Data for processing.
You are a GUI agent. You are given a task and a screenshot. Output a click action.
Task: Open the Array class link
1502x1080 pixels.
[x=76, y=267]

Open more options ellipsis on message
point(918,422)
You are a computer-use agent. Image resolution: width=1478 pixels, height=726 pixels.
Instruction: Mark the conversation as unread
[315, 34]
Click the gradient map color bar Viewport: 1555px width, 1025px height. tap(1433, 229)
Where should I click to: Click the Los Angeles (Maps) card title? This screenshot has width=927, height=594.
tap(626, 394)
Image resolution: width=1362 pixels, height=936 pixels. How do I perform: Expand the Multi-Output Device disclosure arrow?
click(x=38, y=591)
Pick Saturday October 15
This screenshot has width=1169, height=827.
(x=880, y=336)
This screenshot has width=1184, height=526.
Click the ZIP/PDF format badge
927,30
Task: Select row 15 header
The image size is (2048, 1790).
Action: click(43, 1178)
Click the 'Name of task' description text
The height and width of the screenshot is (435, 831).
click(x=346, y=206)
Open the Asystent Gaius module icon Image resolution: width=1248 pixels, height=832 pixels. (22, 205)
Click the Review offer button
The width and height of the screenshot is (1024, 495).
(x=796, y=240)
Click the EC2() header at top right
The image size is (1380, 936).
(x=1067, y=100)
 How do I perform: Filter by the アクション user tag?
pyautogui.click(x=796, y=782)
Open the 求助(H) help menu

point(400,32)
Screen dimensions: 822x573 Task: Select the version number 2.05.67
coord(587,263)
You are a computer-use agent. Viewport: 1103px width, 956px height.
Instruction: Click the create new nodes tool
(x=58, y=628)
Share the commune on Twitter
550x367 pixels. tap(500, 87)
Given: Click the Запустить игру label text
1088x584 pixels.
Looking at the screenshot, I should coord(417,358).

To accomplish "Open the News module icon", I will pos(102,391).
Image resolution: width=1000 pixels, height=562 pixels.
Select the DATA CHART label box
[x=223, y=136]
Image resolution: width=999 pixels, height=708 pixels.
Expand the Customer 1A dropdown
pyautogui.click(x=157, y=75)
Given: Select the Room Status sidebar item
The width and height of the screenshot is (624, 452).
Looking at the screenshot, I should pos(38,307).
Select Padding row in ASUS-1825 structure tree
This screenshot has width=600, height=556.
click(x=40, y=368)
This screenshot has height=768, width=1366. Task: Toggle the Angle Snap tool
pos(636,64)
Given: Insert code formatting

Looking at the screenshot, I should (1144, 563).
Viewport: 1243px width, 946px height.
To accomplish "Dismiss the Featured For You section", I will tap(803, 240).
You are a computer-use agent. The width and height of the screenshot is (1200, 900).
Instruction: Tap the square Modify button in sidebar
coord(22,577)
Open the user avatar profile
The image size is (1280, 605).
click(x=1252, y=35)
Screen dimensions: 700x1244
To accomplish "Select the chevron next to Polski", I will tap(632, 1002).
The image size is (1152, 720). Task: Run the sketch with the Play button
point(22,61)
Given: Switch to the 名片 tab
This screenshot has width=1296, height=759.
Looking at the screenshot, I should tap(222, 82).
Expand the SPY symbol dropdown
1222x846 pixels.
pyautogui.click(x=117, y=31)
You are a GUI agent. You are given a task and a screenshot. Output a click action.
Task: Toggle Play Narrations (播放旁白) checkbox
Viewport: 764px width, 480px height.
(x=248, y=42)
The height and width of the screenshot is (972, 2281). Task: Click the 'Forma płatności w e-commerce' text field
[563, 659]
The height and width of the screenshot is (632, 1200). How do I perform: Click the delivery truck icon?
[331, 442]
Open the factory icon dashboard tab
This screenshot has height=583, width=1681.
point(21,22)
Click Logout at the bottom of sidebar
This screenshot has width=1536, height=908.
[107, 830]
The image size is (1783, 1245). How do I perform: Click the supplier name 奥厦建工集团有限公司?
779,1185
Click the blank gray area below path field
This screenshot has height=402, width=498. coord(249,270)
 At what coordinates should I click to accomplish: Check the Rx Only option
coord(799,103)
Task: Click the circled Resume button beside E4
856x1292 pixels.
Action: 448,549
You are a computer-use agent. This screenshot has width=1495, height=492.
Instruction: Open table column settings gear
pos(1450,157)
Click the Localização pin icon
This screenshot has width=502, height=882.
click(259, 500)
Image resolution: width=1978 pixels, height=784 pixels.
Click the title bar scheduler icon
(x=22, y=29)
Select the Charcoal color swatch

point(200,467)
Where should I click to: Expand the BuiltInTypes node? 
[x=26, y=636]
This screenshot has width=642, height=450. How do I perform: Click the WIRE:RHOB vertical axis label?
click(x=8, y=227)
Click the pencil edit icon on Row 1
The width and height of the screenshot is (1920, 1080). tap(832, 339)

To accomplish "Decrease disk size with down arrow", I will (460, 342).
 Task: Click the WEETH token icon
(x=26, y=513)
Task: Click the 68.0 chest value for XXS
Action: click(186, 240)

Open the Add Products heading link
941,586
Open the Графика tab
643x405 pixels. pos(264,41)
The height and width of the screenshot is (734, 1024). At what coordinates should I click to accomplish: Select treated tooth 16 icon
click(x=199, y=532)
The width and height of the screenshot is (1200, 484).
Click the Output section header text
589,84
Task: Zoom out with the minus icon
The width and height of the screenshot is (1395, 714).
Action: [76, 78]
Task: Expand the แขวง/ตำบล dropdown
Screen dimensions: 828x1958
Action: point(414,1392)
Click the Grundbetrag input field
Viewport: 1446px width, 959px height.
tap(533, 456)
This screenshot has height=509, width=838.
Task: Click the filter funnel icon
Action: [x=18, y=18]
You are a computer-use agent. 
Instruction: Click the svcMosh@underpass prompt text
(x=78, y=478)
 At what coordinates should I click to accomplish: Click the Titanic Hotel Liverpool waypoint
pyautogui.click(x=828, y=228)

Problem to work on.
Would you retype the lines above from the one with "Click the gradient" down to the one with "Pick Saturday October 15", word for word, both ends included and no other lines?

Written solution.
Click the gradient map color bar Viewport: 1555px width, 1025px height. tap(1433, 229)
Where should I click to: Click the Los Angeles (Maps) card title? This screenshot has width=927, height=594.
tap(626, 394)
Image resolution: width=1362 pixels, height=936 pixels. How do I perform: Expand the Multi-Output Device disclosure arrow?
click(x=38, y=591)
Pick Saturday October 15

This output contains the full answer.